The trade union steward in Vecernji List, Anton Filic, told the news conference that the first collective agreement had been concluded in Vecernji List in 1996, and that the rights stemming from that agreement were now being cancelled or drastically restricted following an order from the newspaper's owner, the Austrian Styria company.
Filic urged part-time employees in the newspaper to join in the strike despite the fact that they may face the risk of being sacked due to "their undefined status."
"I urge all readers to cease buying Vecernji List as of Thursday, as it will no longer be a newspaper made by reporters but a lower-value alternative," he said.
The head of the editorial staff council, Marinko Jurasic, said that the cause for which Vecernji List reporters were fighting was not only their acquired rights but also media freedom.
Jurasic said that the violation of the collective agreement was not restricted to this newspaper but was a problem of the entire journalistic profession in Croatia.
He warned against depriving 120 part-time journalists of their rights, adding that the management was exploiting their position to restrict the strike.
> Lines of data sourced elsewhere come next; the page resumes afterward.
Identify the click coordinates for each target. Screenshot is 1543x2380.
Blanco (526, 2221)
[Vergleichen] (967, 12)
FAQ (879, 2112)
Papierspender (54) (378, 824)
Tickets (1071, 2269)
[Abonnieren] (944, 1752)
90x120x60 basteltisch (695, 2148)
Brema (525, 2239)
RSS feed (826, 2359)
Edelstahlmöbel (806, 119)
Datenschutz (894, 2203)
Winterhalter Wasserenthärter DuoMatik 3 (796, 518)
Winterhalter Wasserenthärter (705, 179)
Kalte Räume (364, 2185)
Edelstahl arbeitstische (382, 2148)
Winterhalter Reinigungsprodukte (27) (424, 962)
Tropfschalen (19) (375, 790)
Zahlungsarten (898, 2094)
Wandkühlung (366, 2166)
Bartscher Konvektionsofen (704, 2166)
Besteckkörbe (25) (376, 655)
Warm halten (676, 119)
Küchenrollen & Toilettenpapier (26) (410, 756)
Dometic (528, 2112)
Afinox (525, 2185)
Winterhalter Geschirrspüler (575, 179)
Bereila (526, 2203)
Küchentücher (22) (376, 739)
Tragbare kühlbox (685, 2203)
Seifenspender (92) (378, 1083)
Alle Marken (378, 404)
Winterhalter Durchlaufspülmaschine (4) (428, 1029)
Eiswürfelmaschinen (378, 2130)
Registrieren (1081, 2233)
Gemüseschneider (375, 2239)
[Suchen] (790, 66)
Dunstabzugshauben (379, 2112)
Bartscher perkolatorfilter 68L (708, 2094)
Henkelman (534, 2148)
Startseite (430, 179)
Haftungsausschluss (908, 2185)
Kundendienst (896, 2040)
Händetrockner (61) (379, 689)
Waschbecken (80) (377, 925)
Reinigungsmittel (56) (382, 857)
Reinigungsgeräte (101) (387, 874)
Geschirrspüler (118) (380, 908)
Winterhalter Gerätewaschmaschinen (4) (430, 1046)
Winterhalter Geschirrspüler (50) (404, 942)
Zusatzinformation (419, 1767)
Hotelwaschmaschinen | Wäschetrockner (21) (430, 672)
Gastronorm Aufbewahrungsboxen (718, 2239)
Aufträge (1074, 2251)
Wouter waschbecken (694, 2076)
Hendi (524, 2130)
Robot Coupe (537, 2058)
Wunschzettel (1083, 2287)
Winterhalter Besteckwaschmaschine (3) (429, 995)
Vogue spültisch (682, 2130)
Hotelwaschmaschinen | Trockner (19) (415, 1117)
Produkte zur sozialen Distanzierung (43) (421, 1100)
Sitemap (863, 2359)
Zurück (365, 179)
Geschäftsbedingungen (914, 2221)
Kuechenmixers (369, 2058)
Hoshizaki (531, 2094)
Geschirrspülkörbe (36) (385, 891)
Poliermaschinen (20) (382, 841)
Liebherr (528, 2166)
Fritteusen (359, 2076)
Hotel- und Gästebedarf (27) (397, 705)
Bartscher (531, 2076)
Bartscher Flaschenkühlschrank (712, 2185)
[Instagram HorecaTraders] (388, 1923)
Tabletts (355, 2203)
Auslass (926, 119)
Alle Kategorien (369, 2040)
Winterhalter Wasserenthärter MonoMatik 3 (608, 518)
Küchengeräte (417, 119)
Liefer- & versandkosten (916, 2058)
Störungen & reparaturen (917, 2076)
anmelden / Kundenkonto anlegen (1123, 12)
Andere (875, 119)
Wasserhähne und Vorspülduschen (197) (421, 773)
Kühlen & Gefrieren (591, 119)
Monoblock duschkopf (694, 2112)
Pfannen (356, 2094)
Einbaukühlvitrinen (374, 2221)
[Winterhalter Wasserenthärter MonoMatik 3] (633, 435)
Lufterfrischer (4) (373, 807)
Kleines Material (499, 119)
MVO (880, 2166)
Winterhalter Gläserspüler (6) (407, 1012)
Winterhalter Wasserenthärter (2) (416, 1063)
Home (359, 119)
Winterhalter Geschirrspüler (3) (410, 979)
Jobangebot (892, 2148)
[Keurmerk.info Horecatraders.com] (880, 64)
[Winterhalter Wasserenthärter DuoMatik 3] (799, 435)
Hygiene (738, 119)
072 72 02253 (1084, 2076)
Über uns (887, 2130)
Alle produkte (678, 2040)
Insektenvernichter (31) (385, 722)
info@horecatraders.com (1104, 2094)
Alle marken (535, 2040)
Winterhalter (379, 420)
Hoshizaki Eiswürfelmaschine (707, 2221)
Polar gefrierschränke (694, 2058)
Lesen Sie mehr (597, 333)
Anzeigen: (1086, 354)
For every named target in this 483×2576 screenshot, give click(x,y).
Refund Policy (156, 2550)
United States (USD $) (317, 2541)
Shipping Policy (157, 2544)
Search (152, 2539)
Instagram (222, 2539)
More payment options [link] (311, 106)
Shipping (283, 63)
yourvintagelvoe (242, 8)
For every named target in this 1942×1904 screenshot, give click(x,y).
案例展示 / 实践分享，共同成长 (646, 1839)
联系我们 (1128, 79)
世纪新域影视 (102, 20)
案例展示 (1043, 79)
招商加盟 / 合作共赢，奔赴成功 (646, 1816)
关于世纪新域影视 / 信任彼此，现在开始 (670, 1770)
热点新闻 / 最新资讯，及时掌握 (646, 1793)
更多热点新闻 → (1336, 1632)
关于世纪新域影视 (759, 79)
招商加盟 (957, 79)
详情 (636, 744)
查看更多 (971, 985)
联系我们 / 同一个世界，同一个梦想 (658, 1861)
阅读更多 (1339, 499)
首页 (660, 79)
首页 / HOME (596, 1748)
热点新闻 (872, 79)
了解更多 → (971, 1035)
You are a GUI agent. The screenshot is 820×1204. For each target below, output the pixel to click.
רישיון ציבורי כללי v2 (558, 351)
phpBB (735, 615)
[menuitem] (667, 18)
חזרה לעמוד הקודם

There are 120 part-time reporters as against 102 permanently employed ones in Vecernji List.
Jurasic also dismissed as malicious claims that Vecernji List journalists are going on strike despite high salaries.
Croatian Journalists' Union president Galic joined in the assessment that the industrial action in Vecernji List was also the struggle for media freedom and fundamental social and economic rights of journalists.
HND leader Duka said that the international and European federations of journalists had supported the cause of Vecernji List workers and the struggle against double standards of the Styria management which he said gave some rights to Austrian reporters but denied them to Croatians.
The disgruntled reporters also sent an open letter to Prime Minister Jadranka Kosor notifying her that they would go on strike on Wednesday due to the termination of the collective agreement.
They called on Kosor to continue campaigning against corruption and the grey economy also in media companies.
"Media publishers and politicians have been making trade-offs for years to the detriment of journalists," they said in the letter.
Recalling that Kosor used to be a reporter, they said that she must be aware that "there is no democratic state without free media" and that the restriction of their labour rights would affect the freedom of journalism.